• What the task requires: From the line containing "Viewport: 1024px width, 505px" through the last line of the records below, output every line exactly, both ends included, except the pictures.

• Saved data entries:
══════════

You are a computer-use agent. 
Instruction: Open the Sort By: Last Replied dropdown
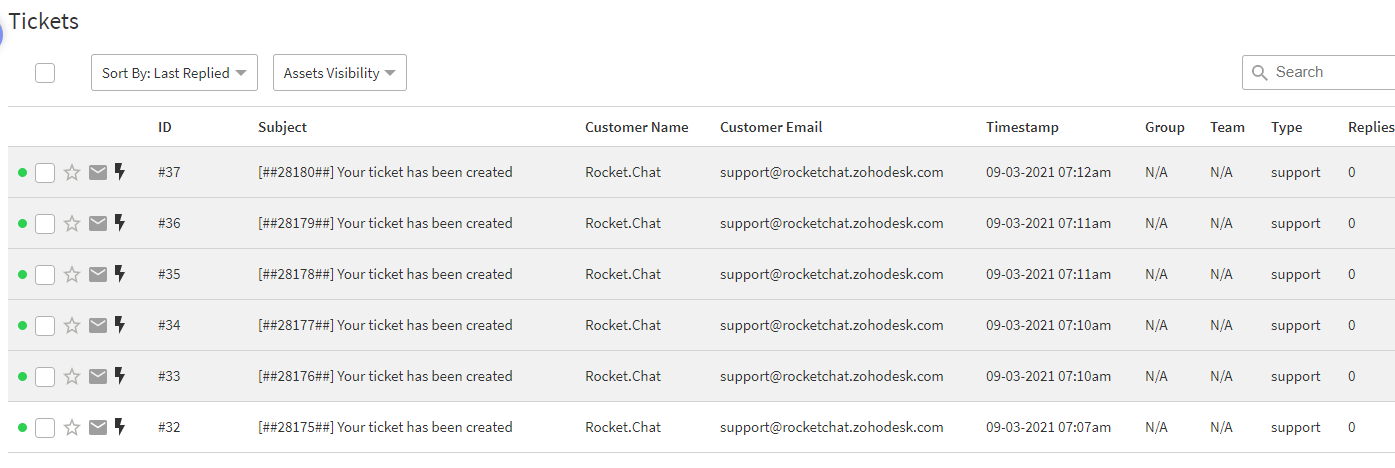(x=174, y=73)
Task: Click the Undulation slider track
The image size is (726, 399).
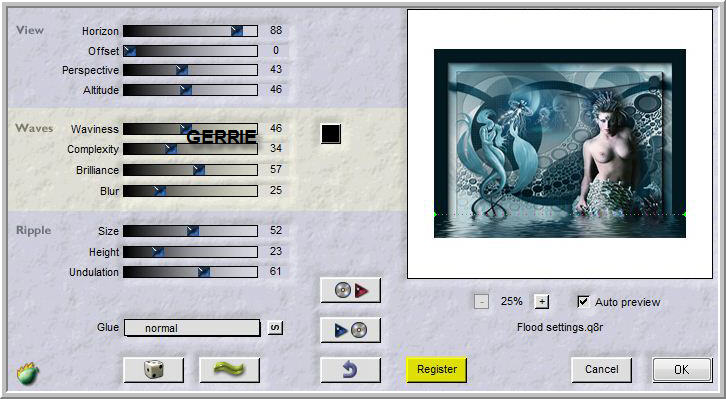Action: coord(190,272)
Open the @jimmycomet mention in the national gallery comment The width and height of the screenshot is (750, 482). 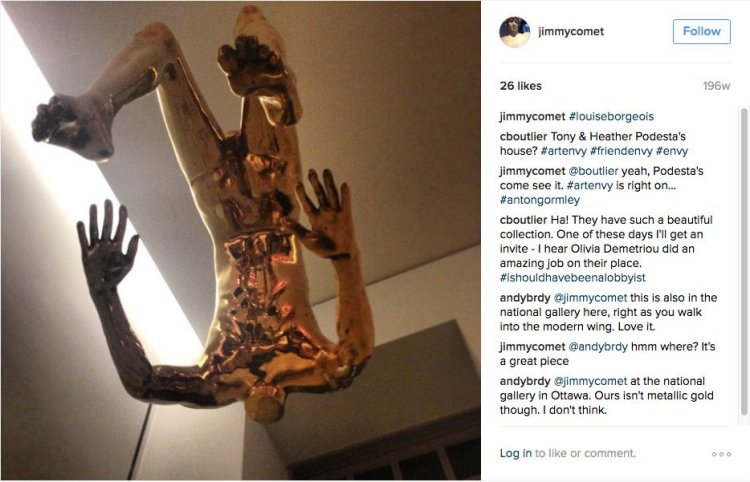590,298
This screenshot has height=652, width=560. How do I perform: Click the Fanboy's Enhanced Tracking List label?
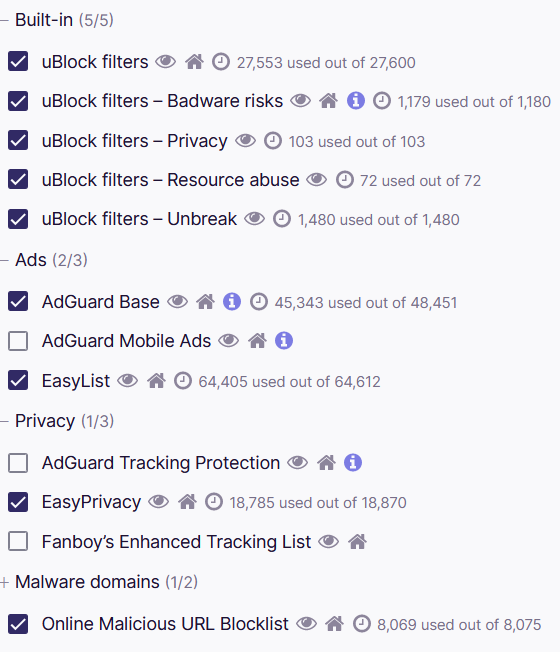(x=176, y=542)
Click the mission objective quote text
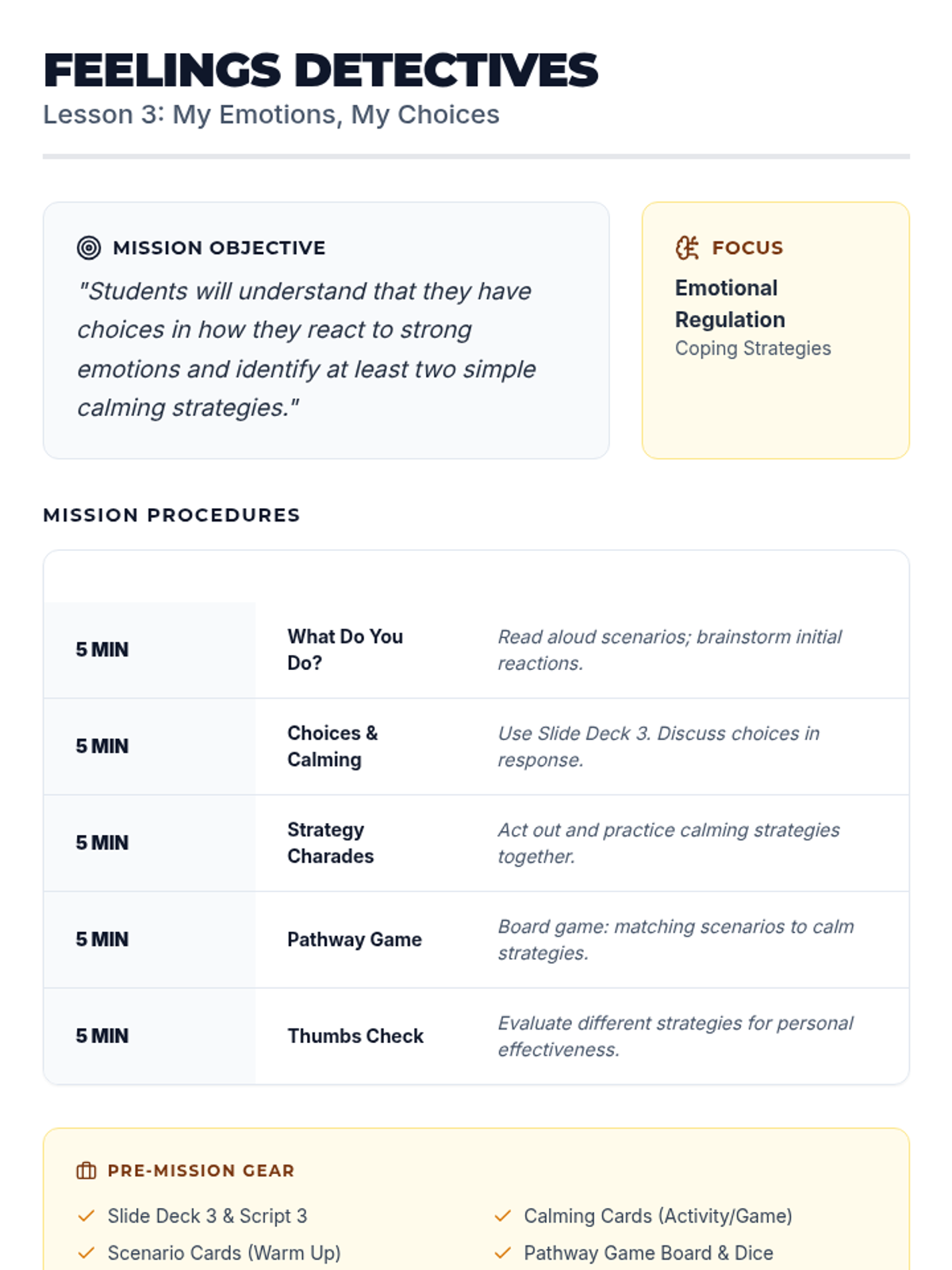The width and height of the screenshot is (952, 1270). click(306, 349)
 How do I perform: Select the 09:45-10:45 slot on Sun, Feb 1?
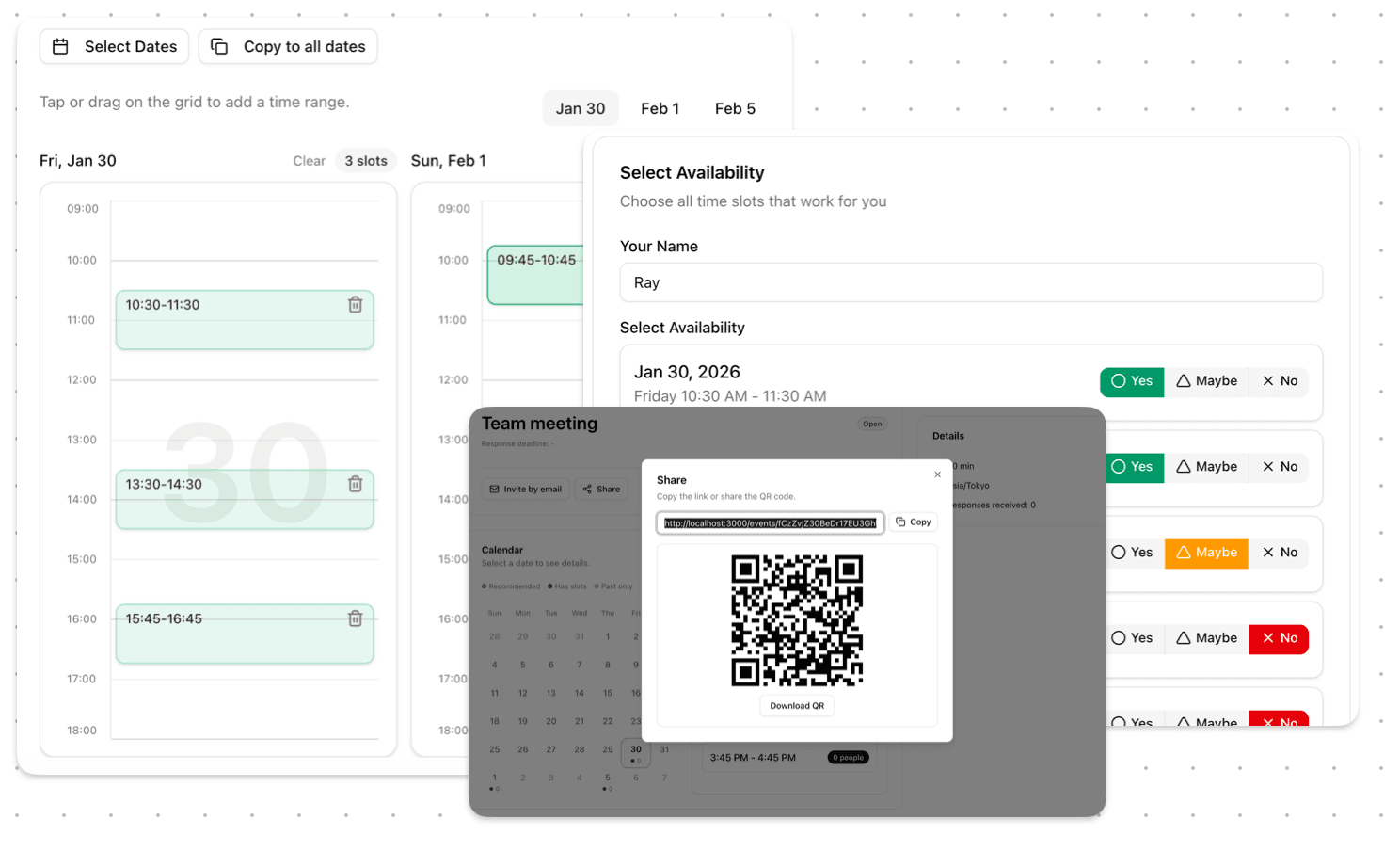[535, 274]
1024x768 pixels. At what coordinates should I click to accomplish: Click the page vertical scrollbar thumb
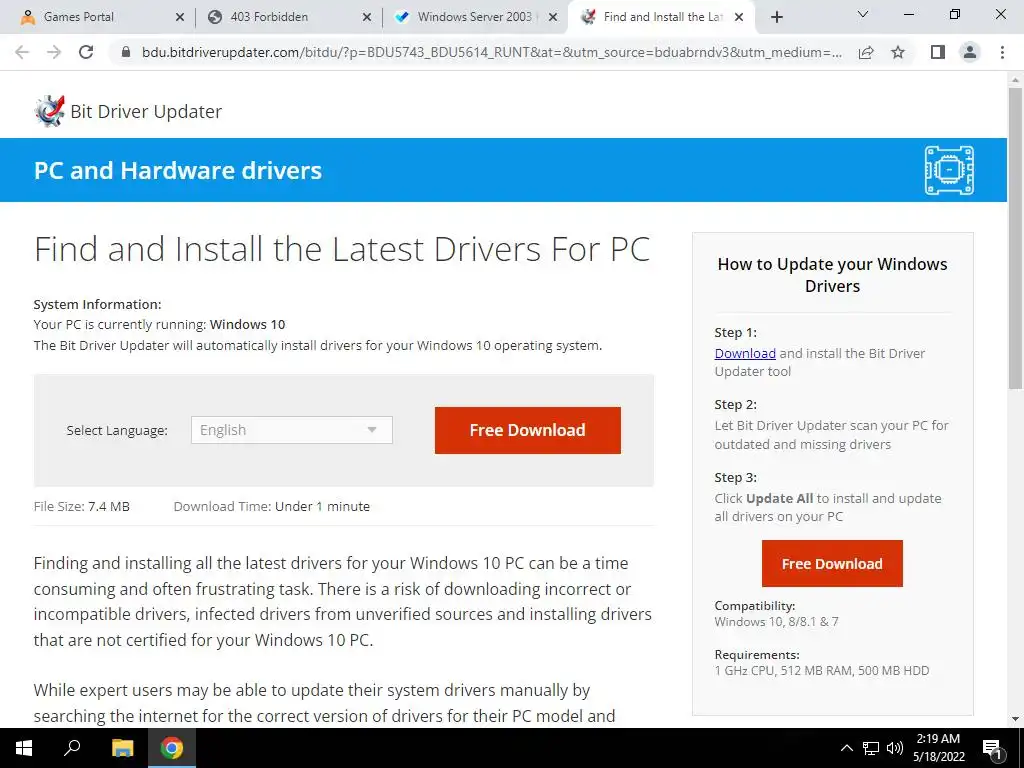1015,238
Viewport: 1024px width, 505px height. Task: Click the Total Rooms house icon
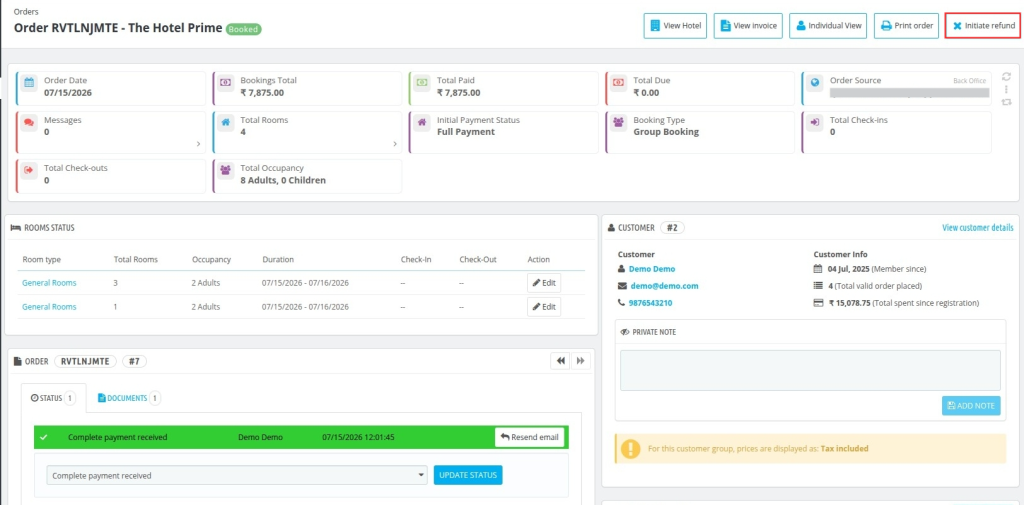225,122
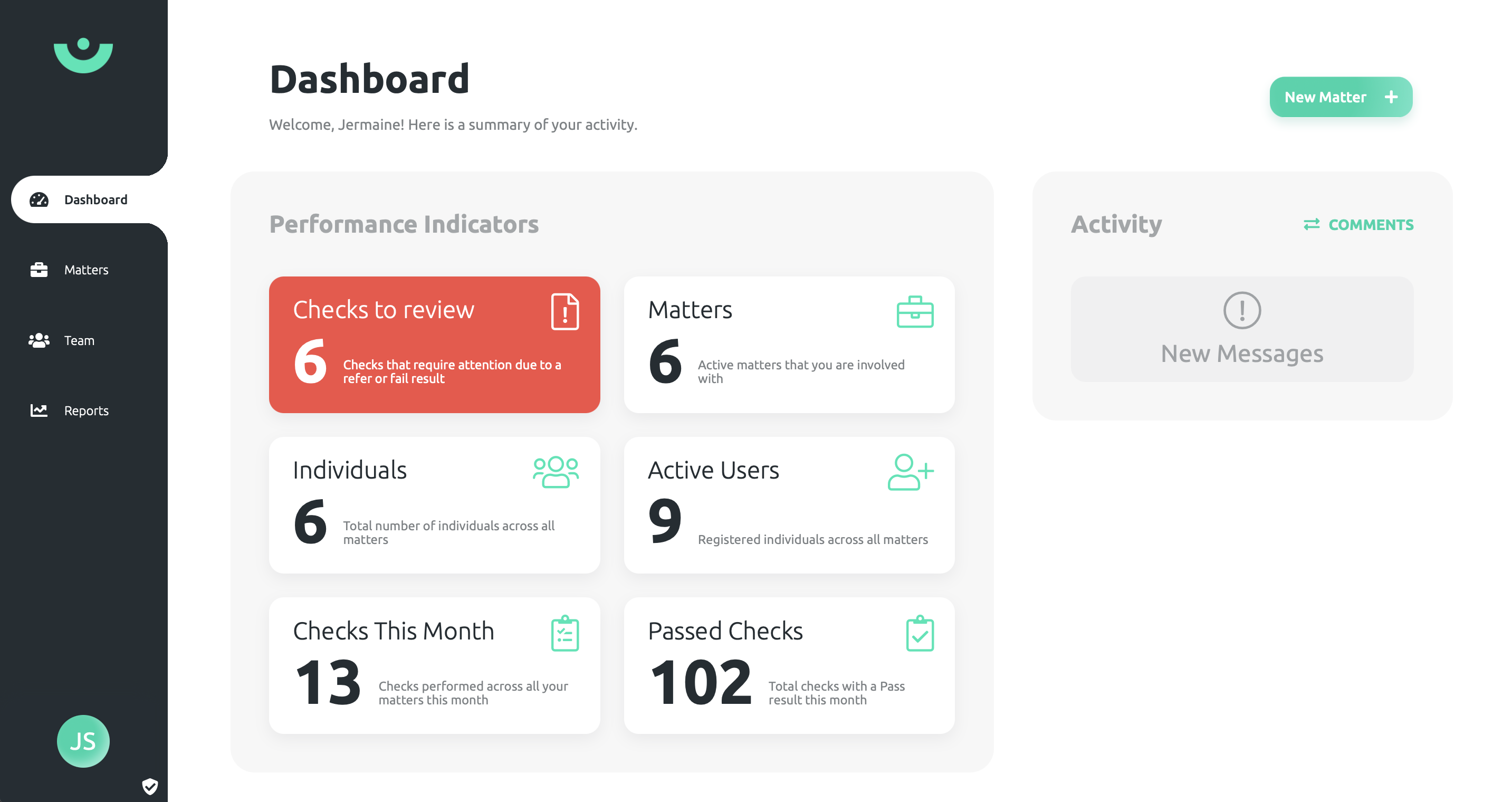Open the Matters menu item
This screenshot has width=1512, height=802.
pyautogui.click(x=86, y=269)
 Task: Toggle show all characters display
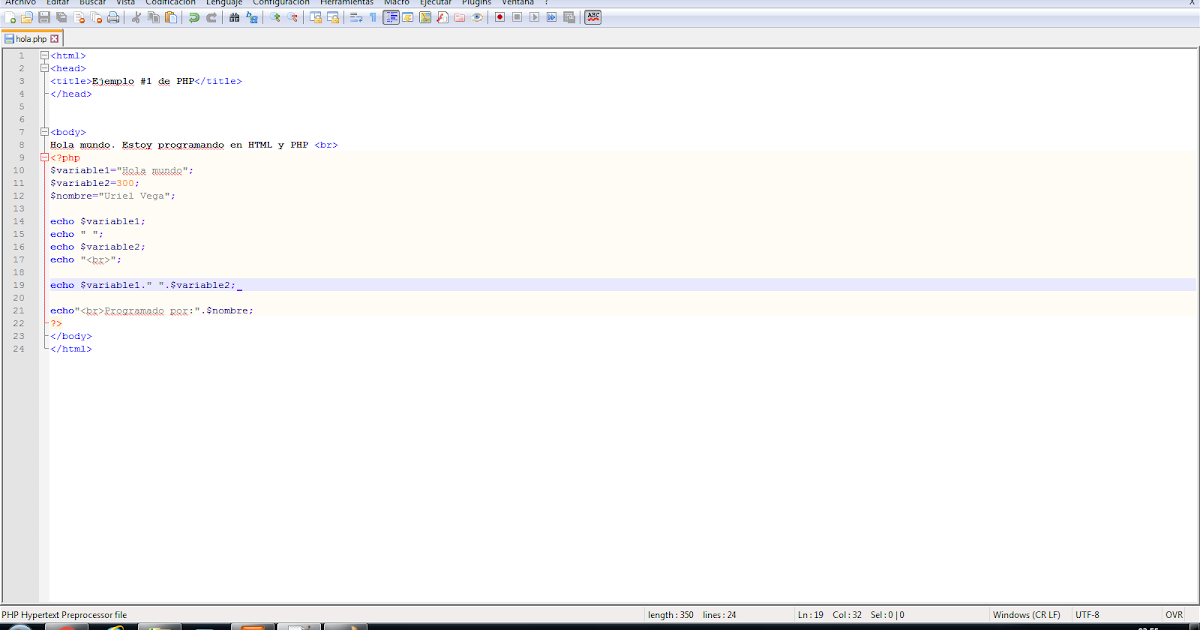pos(372,17)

══════════

• Reply to the exercise:
Viewport: 1024px width, 505px height. Task: Click the Total Rooms house icon
225,122
Open the Matters menu item
This screenshot has width=1512, height=802.
pyautogui.click(x=86, y=269)
 Task: Toggle show all characters display
pos(372,17)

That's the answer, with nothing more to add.